**To do**
Copy out, with no changes, everything from the line containing "What do you see at coordinates (1164, 452)" down to the end of the entries below.

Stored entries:
====
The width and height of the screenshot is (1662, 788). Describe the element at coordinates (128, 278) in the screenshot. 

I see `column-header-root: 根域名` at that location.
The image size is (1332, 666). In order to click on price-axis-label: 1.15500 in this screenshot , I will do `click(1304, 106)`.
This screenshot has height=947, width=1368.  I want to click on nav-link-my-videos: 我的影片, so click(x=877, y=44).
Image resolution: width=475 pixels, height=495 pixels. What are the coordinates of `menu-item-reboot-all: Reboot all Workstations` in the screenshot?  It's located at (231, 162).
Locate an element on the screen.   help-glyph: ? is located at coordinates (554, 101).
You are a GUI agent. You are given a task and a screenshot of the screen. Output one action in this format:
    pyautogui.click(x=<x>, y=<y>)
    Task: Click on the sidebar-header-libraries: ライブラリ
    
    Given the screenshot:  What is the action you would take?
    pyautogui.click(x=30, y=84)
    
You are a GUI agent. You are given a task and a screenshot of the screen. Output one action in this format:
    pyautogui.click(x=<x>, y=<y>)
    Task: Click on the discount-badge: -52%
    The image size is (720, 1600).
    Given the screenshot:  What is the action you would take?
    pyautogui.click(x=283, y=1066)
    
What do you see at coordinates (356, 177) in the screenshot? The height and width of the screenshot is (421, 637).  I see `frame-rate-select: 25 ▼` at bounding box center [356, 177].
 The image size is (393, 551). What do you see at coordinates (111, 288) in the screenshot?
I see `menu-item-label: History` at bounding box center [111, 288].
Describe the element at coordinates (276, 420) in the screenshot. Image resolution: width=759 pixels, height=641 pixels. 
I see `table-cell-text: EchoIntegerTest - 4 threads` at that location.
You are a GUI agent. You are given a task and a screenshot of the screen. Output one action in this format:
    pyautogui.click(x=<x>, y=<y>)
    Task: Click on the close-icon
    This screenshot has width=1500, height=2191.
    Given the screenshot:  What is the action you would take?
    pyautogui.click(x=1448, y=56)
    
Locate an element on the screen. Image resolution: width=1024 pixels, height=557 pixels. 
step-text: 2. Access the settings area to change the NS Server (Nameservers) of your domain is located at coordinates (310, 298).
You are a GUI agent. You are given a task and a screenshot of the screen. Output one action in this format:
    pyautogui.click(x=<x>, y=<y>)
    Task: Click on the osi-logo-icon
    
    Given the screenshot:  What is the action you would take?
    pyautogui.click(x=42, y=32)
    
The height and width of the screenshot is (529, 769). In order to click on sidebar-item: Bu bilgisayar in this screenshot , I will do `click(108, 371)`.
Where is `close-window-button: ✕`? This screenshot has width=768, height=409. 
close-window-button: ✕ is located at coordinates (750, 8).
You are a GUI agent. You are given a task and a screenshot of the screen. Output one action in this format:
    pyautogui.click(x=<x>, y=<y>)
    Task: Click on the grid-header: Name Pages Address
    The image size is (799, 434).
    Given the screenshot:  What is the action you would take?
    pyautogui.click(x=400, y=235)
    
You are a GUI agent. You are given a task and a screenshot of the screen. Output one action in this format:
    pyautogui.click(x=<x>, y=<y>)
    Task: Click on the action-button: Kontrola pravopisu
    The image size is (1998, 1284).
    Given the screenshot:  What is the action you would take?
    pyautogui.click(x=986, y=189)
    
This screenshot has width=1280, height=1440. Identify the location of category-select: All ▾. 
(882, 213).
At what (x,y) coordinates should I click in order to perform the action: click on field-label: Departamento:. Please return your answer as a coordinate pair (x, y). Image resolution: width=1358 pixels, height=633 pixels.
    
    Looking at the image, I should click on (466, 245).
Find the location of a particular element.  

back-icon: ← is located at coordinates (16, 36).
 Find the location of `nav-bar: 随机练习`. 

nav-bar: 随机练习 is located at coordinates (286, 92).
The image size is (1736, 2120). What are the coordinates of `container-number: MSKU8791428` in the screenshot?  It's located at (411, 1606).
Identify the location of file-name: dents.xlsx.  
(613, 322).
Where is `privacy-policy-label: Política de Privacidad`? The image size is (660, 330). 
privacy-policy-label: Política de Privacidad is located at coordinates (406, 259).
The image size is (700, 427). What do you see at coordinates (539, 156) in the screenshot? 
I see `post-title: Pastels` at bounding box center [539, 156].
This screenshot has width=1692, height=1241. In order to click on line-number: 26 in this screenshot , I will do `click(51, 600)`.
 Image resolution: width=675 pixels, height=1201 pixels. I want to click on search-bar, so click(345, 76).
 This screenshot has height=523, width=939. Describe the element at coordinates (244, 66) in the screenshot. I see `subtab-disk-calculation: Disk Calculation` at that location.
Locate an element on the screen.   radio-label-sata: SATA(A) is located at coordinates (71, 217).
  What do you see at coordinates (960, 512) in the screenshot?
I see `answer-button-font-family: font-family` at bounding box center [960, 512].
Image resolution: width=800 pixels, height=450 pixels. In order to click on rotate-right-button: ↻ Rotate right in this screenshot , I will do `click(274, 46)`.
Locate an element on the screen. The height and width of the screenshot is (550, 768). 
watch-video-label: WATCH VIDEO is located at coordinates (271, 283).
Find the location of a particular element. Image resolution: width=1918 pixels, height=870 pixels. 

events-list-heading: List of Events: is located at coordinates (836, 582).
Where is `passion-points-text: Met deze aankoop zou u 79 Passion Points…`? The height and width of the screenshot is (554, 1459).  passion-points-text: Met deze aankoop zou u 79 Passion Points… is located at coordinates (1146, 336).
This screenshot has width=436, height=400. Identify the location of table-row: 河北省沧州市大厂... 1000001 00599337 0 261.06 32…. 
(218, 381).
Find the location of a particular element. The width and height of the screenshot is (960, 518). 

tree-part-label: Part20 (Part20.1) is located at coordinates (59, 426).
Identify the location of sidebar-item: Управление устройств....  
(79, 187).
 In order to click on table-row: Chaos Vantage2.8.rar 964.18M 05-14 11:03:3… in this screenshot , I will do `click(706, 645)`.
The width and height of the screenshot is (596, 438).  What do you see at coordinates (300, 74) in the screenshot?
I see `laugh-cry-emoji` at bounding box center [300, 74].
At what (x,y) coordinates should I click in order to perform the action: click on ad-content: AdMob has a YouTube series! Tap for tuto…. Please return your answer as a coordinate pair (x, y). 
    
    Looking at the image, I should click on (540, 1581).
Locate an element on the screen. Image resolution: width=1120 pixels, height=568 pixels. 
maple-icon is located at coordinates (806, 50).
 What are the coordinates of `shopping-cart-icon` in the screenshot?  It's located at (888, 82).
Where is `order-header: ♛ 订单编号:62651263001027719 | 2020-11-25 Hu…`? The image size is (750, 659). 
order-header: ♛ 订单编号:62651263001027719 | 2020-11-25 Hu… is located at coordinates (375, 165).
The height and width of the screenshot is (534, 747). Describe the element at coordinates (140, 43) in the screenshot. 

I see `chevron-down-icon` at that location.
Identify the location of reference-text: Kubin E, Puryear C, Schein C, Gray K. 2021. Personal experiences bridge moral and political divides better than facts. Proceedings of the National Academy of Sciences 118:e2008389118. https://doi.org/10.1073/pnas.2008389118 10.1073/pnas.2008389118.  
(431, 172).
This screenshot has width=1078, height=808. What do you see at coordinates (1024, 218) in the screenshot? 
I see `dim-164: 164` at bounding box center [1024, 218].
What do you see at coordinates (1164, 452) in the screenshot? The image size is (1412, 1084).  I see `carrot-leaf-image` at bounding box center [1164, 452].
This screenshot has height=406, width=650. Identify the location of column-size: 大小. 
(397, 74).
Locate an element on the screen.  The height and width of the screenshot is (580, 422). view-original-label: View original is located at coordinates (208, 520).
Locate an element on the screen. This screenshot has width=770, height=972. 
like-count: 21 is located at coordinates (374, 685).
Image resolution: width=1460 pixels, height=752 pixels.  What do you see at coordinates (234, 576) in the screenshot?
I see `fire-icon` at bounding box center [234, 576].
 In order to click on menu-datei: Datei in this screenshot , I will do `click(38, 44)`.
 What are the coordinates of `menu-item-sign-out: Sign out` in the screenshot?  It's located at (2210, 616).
====
**Answer below**
What do you see at coordinates (1164, 452) in the screenshot? The image size is (1412, 1084).  I see `carrot-leaf-image` at bounding box center [1164, 452].
This screenshot has height=406, width=650. Identify the location of column-size: 大小. 
(397, 74).
Locate an element on the screen.  The height and width of the screenshot is (580, 422). view-original-label: View original is located at coordinates (208, 520).
Locate an element on the screen. This screenshot has width=770, height=972. 
like-count: 21 is located at coordinates (374, 685).
Image resolution: width=1460 pixels, height=752 pixels.  What do you see at coordinates (234, 576) in the screenshot?
I see `fire-icon` at bounding box center [234, 576].
 In order to click on menu-datei: Datei in this screenshot , I will do `click(38, 44)`.
 What are the coordinates of `menu-item-sign-out: Sign out` in the screenshot?  It's located at (2210, 616).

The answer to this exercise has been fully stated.